Michael ha abbandonato la scuola. L’ho saputo ieri: quel mio ex alunno, non ce l’ha fatta. A 15 anni ha detto basta. Ha scelto un’altra strada. Ha preferito restare a casa, andarsene a cercare lavoro. Appena avuta notizia di questa “ritirata” ho sentito tutto il peso della mia responsabilità da maestro. Mi son sentito fallito: ho pensato a quanto, probabilmente, non sia riuscito negli anni della scuola primaria a fargli assaporare il piacere dell’imparare; l’importanza di sapere per poter scegliere; per poter leggere un testo; per poter parlare con chiunque nel mondo; per essere un uomo libero. Michael, da ieri, è entrato a far parte di quel 17,5% di giovani under 25 che hanno abbandonato la scuola prima di aver terminato le superiori. Gli ultimi dati Ocse di questi giorni sono drammatici: l’Italia è seconda tra i Paesi Ocse per abbandono scolastico.

Per il Ministero, per la politica sono numeri, statistiche, cifre in percentuale cui sono assuefatti. Per me, per il maestro sono volti. Sono gli occhi di Michael, sono le facce di quei ragazzi di prima media che l’altro giorno durante un incontro mi dicevano: “Alex, perché la scuola è noiosa?”. Dovremmo partire da qui per leggere l’ultimo rapporto dell’Ocse. Dovremmo assumerci tutti la responsabilità dell’abbandono di Michael. Quando un ragazzo decidere di lasciare la scuola senza nemmeno finire le scuole superiori, è un fallimento per tutti. E’ una perdita, una sconfitta.

C’è qualcosa che non funziona: i nostri allievi non amano la scuola e imparano a fatica ciò che insegniamo. Secondo l’Ocse siamo il Paese con la maggior percentuale di giovani in età lavorativa (16-29 anni) con scarse competenze di lettura. L’Italia è, inoltre, penultima per abilità in matematica.

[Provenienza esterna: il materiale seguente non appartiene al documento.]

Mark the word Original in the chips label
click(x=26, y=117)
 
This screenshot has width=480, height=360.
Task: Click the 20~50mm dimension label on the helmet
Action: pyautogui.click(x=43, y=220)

Non siamo capaci di appassionarli. Non riusciamo a trasmettere. Forse non siamo abbastanza formati e preparati per farlo. Ma di là delle competenze se penso a Michael, che alla primaria aveva dei buoni risultati, mi chiedo: dove l’abbiamo perso? Quando si è sentito abbandonato? Cosa lo ha spinto a lasciare i compagni, la bellezza di un traguardo da raggiungere? Mi rifiuto di pensare che quel ragazzo sia diventato parte di quella percentuale.

Un altro dato: l’Italia è il Paese dove il 31, 56% dei giovani svolge un “lavoro di routine” che non richiede l’utilizzo di competenze specifiche e il 15,3% ha un’occupazione che comporta uno scarso apprendimento legato al lavoro. E’ chiaro che siamo di fronte ad una scuola che non guarda oltre gli anni di formazione che le competono. Non fa orientamento. Non istruisce per dare a dei cittadini futuri l’Abc per poter essere degli ottimi operai specializzati, dei bravi cuochi o medici. Dobbiamo riparte da qui: dai Michael, non dalle cifre. Dai loro racconti. Da ciò che hanno da dirci per fare davvero delle nostre lezioni una “Buona Scuola”. Perché una buona scuola è quella che non perde un solo ragazzo.